### WORK TO BE COMPLETED
Below are the records; restate all of them exactly.

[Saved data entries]
----

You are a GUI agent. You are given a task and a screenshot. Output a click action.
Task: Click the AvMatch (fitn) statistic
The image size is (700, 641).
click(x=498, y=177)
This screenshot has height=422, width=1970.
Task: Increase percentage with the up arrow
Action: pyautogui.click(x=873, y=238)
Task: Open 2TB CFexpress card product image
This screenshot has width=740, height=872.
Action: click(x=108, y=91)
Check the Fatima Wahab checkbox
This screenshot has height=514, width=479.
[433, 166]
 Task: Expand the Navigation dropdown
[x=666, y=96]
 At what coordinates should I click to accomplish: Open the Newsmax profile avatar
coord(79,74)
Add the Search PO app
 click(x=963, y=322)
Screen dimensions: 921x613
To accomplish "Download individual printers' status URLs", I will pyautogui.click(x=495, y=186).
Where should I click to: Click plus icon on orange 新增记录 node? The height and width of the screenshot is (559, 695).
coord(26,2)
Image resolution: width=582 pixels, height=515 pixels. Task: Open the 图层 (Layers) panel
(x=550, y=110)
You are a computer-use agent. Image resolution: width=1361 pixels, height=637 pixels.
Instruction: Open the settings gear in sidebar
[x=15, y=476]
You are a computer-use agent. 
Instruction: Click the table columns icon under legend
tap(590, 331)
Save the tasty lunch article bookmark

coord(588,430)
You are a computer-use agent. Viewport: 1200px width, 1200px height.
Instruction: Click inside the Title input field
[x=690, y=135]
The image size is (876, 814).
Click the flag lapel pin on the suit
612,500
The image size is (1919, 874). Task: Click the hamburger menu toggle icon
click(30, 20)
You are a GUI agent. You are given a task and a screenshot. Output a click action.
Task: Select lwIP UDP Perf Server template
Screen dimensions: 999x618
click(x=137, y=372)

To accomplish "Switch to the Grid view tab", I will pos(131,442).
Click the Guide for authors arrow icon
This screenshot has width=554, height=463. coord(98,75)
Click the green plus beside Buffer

----

### SOLUTION FOR THIS EXERCISE
You are a GUI agent. You are given a task and a screenshot. Output a click action.
Task: Click the AvMatch (fitn) statistic
The image size is (700, 641).
click(x=498, y=177)
This screenshot has height=422, width=1970.
Task: Increase percentage with the up arrow
Action: pyautogui.click(x=873, y=238)
Task: Open 2TB CFexpress card product image
This screenshot has width=740, height=872.
Action: click(x=108, y=91)
Check the Fatima Wahab checkbox
This screenshot has height=514, width=479.
[433, 166]
 Task: Expand the Navigation dropdown
[x=666, y=96]
 At what coordinates should I click to accomplish: Open the Newsmax profile avatar
coord(79,74)
Add the Search PO app
 click(x=963, y=322)
Screen dimensions: 921x613
To accomplish "Download individual printers' status URLs", I will pyautogui.click(x=495, y=186).
Where should I click to: Click plus icon on orange 新增记录 node? The height and width of the screenshot is (559, 695).
coord(26,2)
Image resolution: width=582 pixels, height=515 pixels. Task: Open the 图层 (Layers) panel
(x=550, y=110)
You are a computer-use agent. Image resolution: width=1361 pixels, height=637 pixels.
Instruction: Open the settings gear in sidebar
[x=15, y=476]
You are a computer-use agent. 
Instruction: Click the table columns icon under legend
tap(590, 331)
Save the tasty lunch article bookmark

coord(588,430)
You are a computer-use agent. Viewport: 1200px width, 1200px height.
Instruction: Click inside the Title input field
[x=690, y=135]
The image size is (876, 814).
Click the flag lapel pin on the suit
612,500
The image size is (1919, 874). Task: Click the hamburger menu toggle icon
click(30, 20)
You are a GUI agent. You are given a task and a screenshot. Output a click action.
Task: Select lwIP UDP Perf Server template
Screen dimensions: 999x618
click(x=137, y=372)

To accomplish "Switch to the Grid view tab", I will pos(131,442).
Click the Guide for authors arrow icon
This screenshot has width=554, height=463. coord(98,75)
Click the green plus beside Buffer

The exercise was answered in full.